I try to use a ForkJoinPool to parallelize my CPU intensive calculations.
My understanding of a ForkJoinPool is, that it continues to work as long as any task is available to be executed. Unfortunately I frequently observed worker threads idling/waiting, thus not all CPU are kept busy. Sometimes I even observed additional worker threads.
I did not expect this, as I strictly tried to use non blocking tasks.
My observation is very similar to those of ForkJoinPool seems to waste a thread.
After debugging a lot into ForkJoinPool I have a guess:
I used invokeAll() to distribute work over a list of subtasks. After invokeAll() finished to execute the first task itself it starts joining the other ones. This works fine, until the next task to join is on top of the executing queue. Unfortunately I submitted additional tasks asynchronously without joining them. I expected the ForkJoin framework to continue executing those task first and than turn back to joining any remaining tasks.
But it seems not to work this way. Instead the worker thread gets stalled calling wait() until the task waiting for gets ready (presumably executed by an other worker thread). I did not verify this, but it seems to be a general flaw of calling join().

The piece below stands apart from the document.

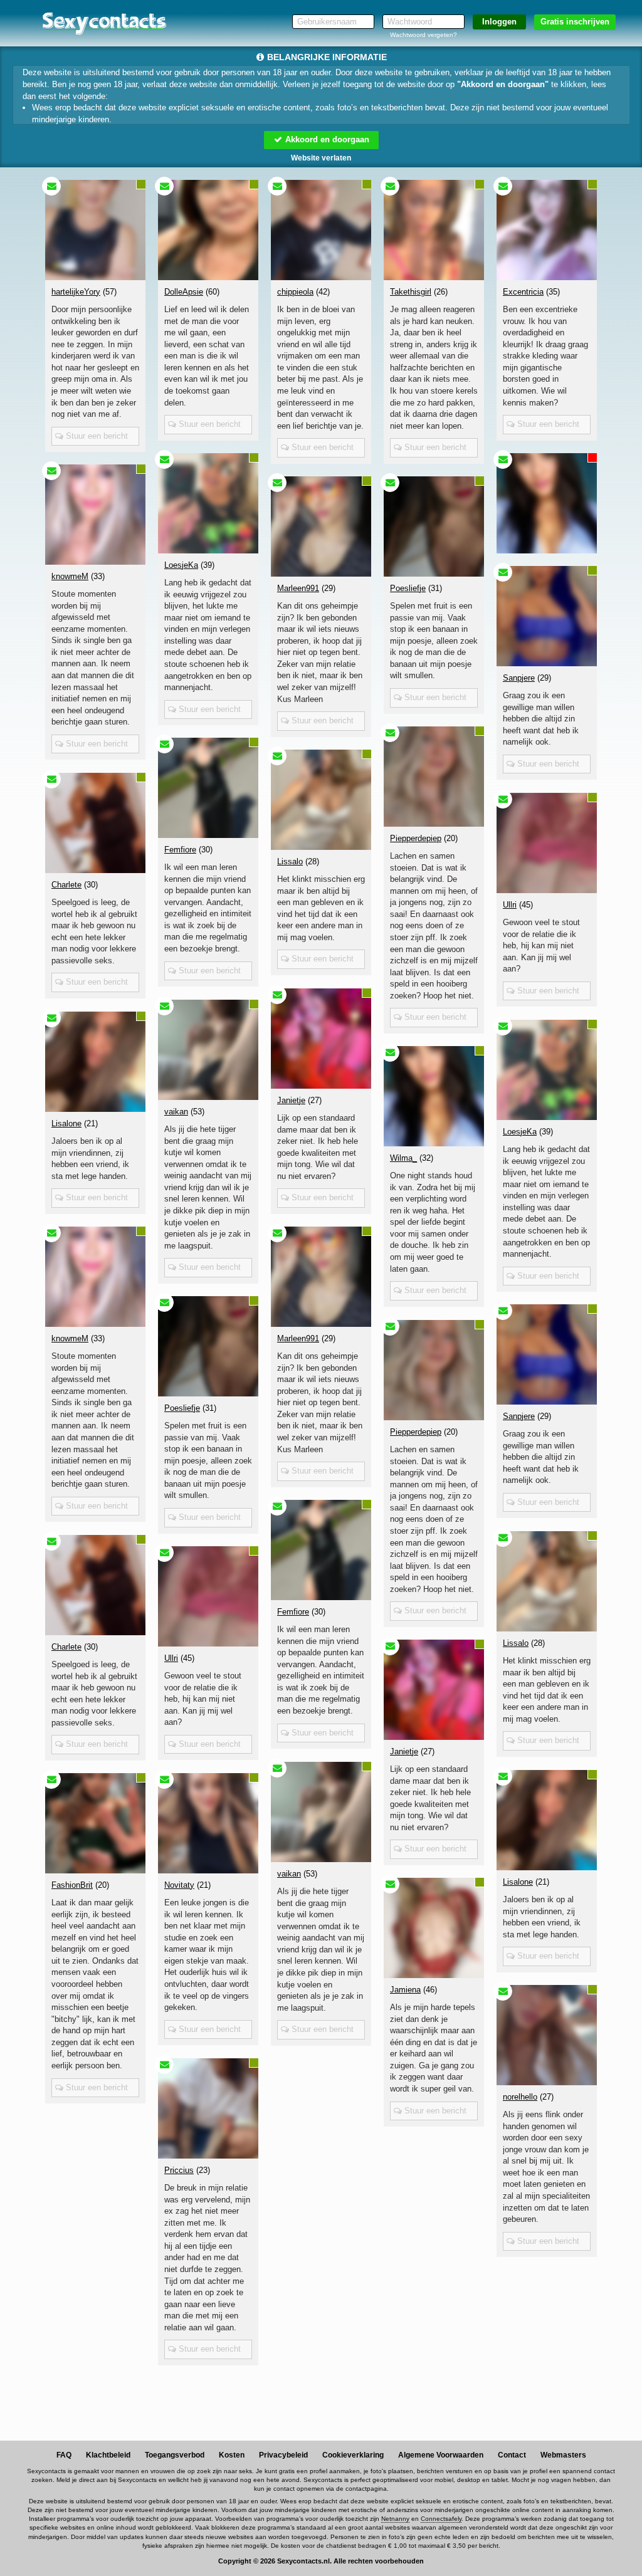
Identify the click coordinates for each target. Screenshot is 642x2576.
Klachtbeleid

ForkJoinPool provides an asyncMode, but this is a global parameter and can not be used for individual submissions. But I like to see my asynchronously forked tasks to be executed soon.
So, why does ForkJoinTask.doJoin() not simply executes any available task on top of its queue until it gets ready (either executed by itself or stolen by others)?
You are dead right about join(). I wrote this article two years ago that points out the problem with join().
As I said there, the framework cannot execute newly submitted requests until it finishes the earlier ones. And each WorkThread cannot steal until it's current request finishes which results in the wait().
The additional threads you see are "continuation threads." Since join() eventually issues a wait(), these threads are needed so the entire framework doesn't stall.
Since nobody else seems to understand my question I try to explain what I found after some nights of debugging:
The current implementation of ForkJoinTasks works well if all fork/join calls are strictly paired. Illustrating a fork by an opening bracket and join by a closing one a perfect binary fork join pattern may look like this:
{([][]) ([][])} {([][]) ([][])}
If you use invokeAll() you may also submit list of subtasks like this:
{([][][][]) ([][][][]) ([][][][])}
What I did however looks like this pattern:
{([) ([)} ... ]]
You may argue this looks ill or is a misuse of the fork-join framework. But the only constraint is, that the tasks completion dependencies are acyclic, else you may run into a deadlock. As long as my [] tasks are not dependent on the () tasks, I don't see any problem with it. The offending ]]'s just express that I do not wait for them explicitly; they may finish some day, it does not matter to me (at that point).
Indeed the current implementation is able to execute my interlocked tasks, but only by spawning additional helper threads which is quite inefficient.
The flaw seems to be the current implementation of join(): joining an ) expects to see its corresponding ( on top of its execution queue, but it finds a [ and is perplexed. Instead of simply executing [] to get rid of it, the current thread suspends (calling wait()) until someone else comes around to execute the unexpected task. This causes a drastic performance break down.
My primary intend was to put additional work onto the queue to prevent the worker thread from suspending if the queue runs empty. Unfortunately the opposite happens :-(
You’re not using this framework for the very narrow purpose for which it was intended.
The framework started life as the experiment in the 2000 research paper. It’s been modified since then but the basic design, fork-and-join on large arrays, remains the same. The basic purpose is to teach undergraduates how to walk down the leaves of a balanced tree. When people use it for other than simple array-processing weird things happen. What it is doing in Java7 is beyond me; which is the purpose of the article.
The problems only get worse in Java8. There it’s the engine to drive all stream parallel work. Have a read in part two of that article. The lambda interest lists are filled with reports of thread stalls, stack overflow, and out of memory errors.
You use it at your own risk when you don’t use it for pure recursive decomposition of large data structures. Even then, the excessive threads it creates can cause havoc. I’m not going to pursue this discussion any further.